Primitive Reflexes

Postural control develops from neurological development under the control of primitive postural reflexes. Primitive reflexes are survival reflexes which develop in-utero and are involuntary muscular movements that originate from the brainstem.  Every primitive, intra-uterine and transitional reflex has a function and once the required function is achieved it should be inhibited by a higher part of the developing brain.  If the reflex is not developed or completely inhibited it will hamper and suppress growth and development.  An immature central nervous system will may then lead to a poor neurological response and this will increasingly hamper the complex learning environment for neurological control and development.

Retained primitive reflexes are typically found in children with neurodevelopment disorders such as ADD/ADHD, sensory processing, autism or other learning disorders, these reflexes can contribute to their symptoms as well as affecting their behavior.

The sensory processing systems that may be affected include auditory, taste, tactile, smell, visual, vestibular and proprioception.

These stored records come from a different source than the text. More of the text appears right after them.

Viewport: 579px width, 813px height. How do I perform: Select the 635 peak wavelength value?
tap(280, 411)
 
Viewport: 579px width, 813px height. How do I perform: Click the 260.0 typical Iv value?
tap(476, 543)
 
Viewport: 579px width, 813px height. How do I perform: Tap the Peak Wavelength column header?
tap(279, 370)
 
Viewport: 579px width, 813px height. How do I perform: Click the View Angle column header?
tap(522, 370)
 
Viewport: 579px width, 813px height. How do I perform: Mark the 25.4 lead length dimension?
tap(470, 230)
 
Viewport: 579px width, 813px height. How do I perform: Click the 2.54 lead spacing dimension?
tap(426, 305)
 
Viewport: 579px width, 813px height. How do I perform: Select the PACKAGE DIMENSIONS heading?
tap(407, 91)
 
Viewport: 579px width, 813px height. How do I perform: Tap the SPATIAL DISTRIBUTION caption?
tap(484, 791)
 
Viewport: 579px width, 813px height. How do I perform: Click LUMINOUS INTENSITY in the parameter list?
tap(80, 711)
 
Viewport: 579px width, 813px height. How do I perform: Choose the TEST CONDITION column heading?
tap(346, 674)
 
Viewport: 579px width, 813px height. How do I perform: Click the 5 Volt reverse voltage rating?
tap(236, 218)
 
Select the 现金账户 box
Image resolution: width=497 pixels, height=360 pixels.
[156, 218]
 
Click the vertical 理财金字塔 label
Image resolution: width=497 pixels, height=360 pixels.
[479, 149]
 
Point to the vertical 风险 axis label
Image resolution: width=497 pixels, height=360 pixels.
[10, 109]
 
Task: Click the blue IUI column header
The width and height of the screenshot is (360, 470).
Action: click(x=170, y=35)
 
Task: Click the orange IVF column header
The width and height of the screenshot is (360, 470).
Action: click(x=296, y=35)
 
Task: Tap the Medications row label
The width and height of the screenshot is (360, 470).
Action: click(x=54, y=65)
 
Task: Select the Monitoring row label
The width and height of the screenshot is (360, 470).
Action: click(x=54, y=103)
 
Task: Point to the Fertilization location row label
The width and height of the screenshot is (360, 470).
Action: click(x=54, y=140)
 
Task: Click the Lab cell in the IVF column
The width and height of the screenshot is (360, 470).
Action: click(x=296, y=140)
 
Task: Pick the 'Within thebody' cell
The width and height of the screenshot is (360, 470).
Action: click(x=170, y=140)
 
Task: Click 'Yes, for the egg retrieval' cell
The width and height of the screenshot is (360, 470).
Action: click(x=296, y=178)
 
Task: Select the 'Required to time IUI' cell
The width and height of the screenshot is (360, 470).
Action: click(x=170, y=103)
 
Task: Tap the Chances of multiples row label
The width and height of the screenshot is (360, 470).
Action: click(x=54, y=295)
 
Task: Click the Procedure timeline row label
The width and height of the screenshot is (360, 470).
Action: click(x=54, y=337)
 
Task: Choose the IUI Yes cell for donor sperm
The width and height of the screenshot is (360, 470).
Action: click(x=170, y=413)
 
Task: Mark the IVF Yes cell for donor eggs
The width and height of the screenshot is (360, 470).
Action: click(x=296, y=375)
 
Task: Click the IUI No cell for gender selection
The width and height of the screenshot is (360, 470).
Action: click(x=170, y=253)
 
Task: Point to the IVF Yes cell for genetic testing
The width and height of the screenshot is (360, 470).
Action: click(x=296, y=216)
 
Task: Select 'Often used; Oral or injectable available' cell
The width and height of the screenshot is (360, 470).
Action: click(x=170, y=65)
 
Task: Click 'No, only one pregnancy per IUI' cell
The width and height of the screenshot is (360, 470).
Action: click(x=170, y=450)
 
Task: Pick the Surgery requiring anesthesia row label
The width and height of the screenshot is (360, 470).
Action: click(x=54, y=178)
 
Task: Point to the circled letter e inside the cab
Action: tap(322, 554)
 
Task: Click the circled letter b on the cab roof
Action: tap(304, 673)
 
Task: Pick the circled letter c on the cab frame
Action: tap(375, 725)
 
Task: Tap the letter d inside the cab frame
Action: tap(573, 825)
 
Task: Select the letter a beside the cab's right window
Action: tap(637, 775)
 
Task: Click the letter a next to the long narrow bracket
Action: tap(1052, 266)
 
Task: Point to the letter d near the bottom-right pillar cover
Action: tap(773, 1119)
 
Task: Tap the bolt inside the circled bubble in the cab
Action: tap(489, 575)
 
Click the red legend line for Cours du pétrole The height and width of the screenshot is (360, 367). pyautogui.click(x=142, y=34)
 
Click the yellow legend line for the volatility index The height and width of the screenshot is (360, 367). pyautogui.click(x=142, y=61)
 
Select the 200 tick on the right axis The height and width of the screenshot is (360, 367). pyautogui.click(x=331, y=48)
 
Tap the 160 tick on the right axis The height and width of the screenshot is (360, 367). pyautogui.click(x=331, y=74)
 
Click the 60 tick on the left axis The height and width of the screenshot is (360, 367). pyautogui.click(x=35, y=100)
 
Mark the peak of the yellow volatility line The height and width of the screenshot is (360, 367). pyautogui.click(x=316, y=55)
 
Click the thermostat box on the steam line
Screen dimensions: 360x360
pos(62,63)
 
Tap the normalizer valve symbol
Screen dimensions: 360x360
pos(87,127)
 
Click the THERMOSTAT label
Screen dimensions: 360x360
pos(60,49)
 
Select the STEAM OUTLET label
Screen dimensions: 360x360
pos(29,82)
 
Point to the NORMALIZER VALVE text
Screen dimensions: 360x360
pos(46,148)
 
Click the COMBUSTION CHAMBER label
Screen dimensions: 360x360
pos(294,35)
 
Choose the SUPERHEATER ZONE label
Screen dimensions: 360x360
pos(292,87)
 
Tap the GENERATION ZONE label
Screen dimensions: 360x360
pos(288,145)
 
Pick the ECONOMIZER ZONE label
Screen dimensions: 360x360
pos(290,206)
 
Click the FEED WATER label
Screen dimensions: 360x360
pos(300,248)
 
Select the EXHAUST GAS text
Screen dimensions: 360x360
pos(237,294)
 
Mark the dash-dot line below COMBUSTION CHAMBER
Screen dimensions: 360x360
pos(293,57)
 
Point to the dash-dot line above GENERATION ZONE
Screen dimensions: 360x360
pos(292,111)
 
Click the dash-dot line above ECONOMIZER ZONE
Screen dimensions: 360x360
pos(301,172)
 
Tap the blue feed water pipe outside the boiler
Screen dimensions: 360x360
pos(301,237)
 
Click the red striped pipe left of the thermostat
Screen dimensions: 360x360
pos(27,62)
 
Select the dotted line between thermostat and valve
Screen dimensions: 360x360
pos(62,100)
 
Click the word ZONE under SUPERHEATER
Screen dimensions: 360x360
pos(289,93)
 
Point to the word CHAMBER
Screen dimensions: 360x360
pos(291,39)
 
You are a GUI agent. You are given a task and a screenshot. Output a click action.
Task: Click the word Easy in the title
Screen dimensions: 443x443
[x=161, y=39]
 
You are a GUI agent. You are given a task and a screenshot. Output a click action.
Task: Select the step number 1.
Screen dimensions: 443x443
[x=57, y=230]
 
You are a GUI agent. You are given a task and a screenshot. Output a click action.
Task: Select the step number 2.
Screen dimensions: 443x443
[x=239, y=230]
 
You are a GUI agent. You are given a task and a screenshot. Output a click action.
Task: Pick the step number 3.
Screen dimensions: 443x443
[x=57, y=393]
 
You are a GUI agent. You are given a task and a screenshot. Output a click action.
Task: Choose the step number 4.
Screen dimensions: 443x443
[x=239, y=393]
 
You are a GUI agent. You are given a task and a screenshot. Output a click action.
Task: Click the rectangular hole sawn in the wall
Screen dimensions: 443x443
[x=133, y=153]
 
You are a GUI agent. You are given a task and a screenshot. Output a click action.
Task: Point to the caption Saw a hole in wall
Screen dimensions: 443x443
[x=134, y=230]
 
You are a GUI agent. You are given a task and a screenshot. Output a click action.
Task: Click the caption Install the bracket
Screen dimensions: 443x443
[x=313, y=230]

Retention of these reflexes can occur in differing ways, the main area is believed to be involved with child birth.  Since the birth process itself is important in the development and integration of primitive reflexes, a child who experiences a traumatic birth or is delivered by C-section may retain primitive reflexes.  Other causes can include trauma and lack of exploration during development.

During any of the MyoDynamic assessments retention of such reflexes will be considered and how they can affect the individual.  Integration of such retained reflexes can be achieved within a therapy programme and relevant advice given.  There may be a need to involve a cranial worker who can treat cranial and skeletal instability and therefore help with the integration of these reflexes in order that neurological development delay techniques can help to improve function.